伏立康唑血浆药物浓度高效液相色谱法的建立及应用

Establishment and application of HPLC method for blood concentration of voriconazole

目的旨在开发一种测定伏立康唑血药浓度的方法,用于监测同时使用利福霉素类药物的患者体内伏立康唑血药浓度的变化。方法采用高效液相色谱法(HPLC)进行测定,色谱柱为Eclipse XDB-C18柱(4.6 mm×150 mm,5μm);流动相为甲醇/0.2%醋酸溶液(V/V=65:35);检测波长为256 nm;流速为1.0 mL/min;血浆样品经甲醇沉淀蛋白后,室温条件下进样分析。考察方法的专属性、线性、精密度与回收率等,并用建立的方法进行患者体内伏立康唑血药浓度的测定。结果标准曲线在0.204~10.2μg/mL浓度范围内线性关系良好(r=0.9999),伏立康唑保留时间为4.5 min,日内、日间精密度(RSD)与准确度(RE)均<10%,提取回收率为91.1%~95.1%。服用伏立康唑的21例结核患者中,17例患者联用利福霉素类药物,其中14例(82.4%)患者伏立康唑血药浓度低于有效范围下限;4例未联用利福霉素类药物的患者血药浓度在有效浓度范围内。服用伏立康唑的36例非结核患者中,仅5例(13.9%)患者伏立康唑血药浓度低于有效范围下限。结论本方法准确度高、稳定性好,简便快捷,适合于临床伏立康唑体内样本的高通量测定。

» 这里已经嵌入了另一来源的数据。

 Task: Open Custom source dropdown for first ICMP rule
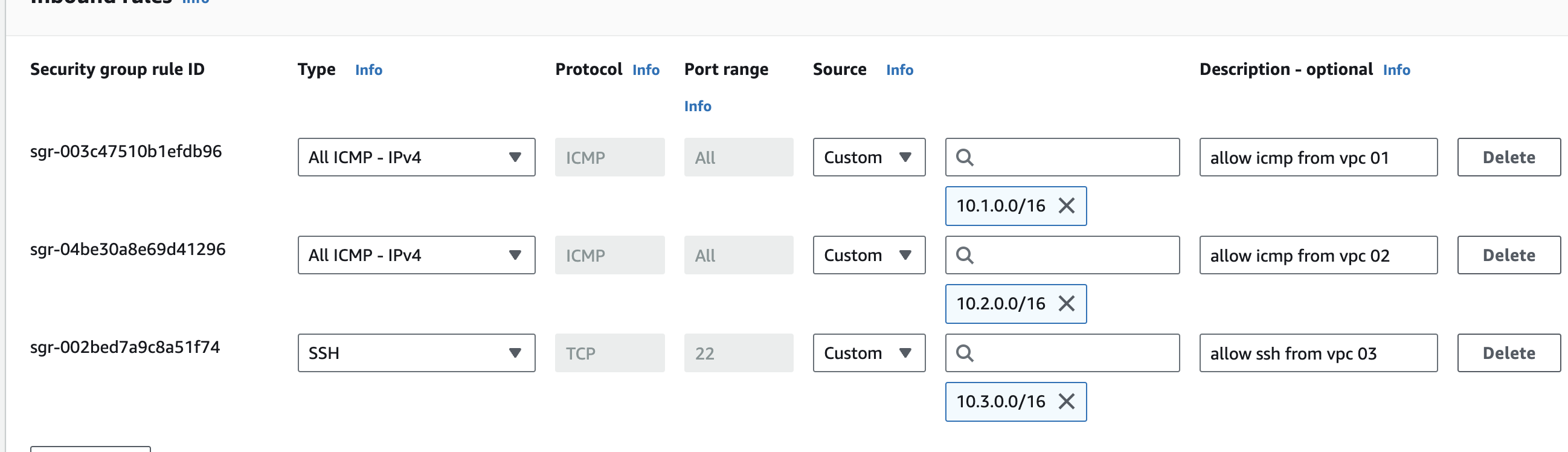coord(869,158)
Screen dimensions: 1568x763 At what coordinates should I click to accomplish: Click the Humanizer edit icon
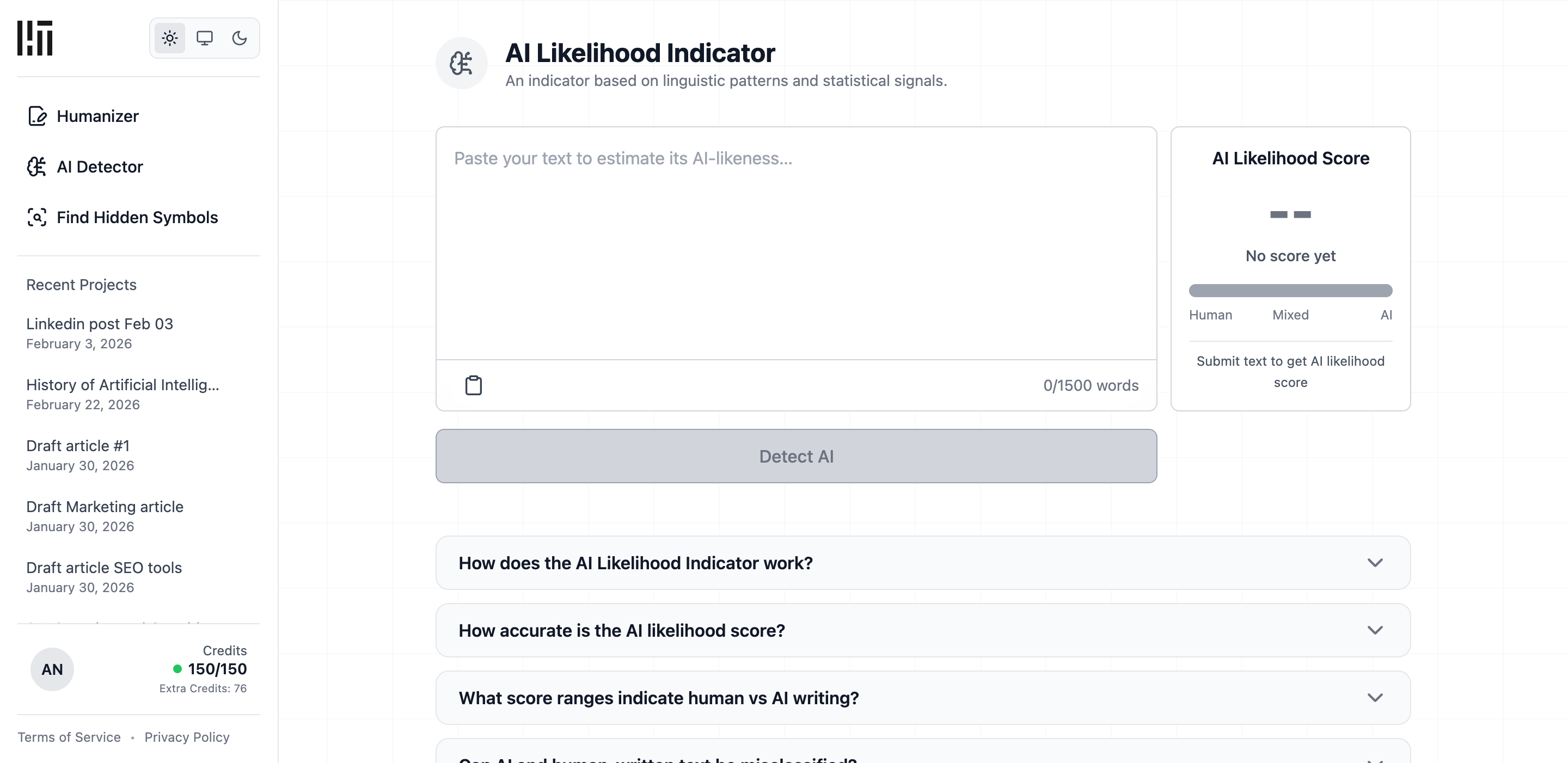pyautogui.click(x=37, y=115)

Objective The aim of this study was to develop a method for the determination of voriconazole concentration in plasma,which can be used to monitor the changes of voriconazole concentration in patients with tuberculosis after concurrent use of rifampicin.Methods The chromatographic column used was Eclipse XDB-C18 column(4.6 mm*150 mm,5 micron)by HPLC.The mobile phase was methanol/0.2%acetic acid solution(V/V=65:35).The detection wavelength was 256 nm.The flow rate was 1.0 mL/min.Plasma samples were injected and analyzed at room temperature after protein precipitation by methanol.The specificity,linearity,precision and recovery of the method were investigated and the plasma concentration of voriconazole was determined by the established method.Results The established method had a good linear relationship(r=0.9999)and a linear range of 0.204-10.2μg/mL,which covered the effective concentration range of voriconazole.The retention time of voriconazole was 4.5 min.The intra-day and inter-day precision(RSD)and accuracy(RE)were less than 10%,and the recovery was 91.1%-95.1%.During the sample determination,17 of 21 tuberculosis patients were treated with rifamycin.Among them,14 patients(82.4%)had blood concentration of voriconazole lower than the lower limit of effective range,and the blood concentrations of 4 patients without the use of rifamycin were within normal ranges.Among 36 non-tuberculosis patients,only 5(13.9%)patients had blood concentrations of voriconazole lower than the lower limit of effective range.Conclusion The established method was accurate,stable,simple and fast,and suitable for the high-throughput determination of voriconazole in vivo.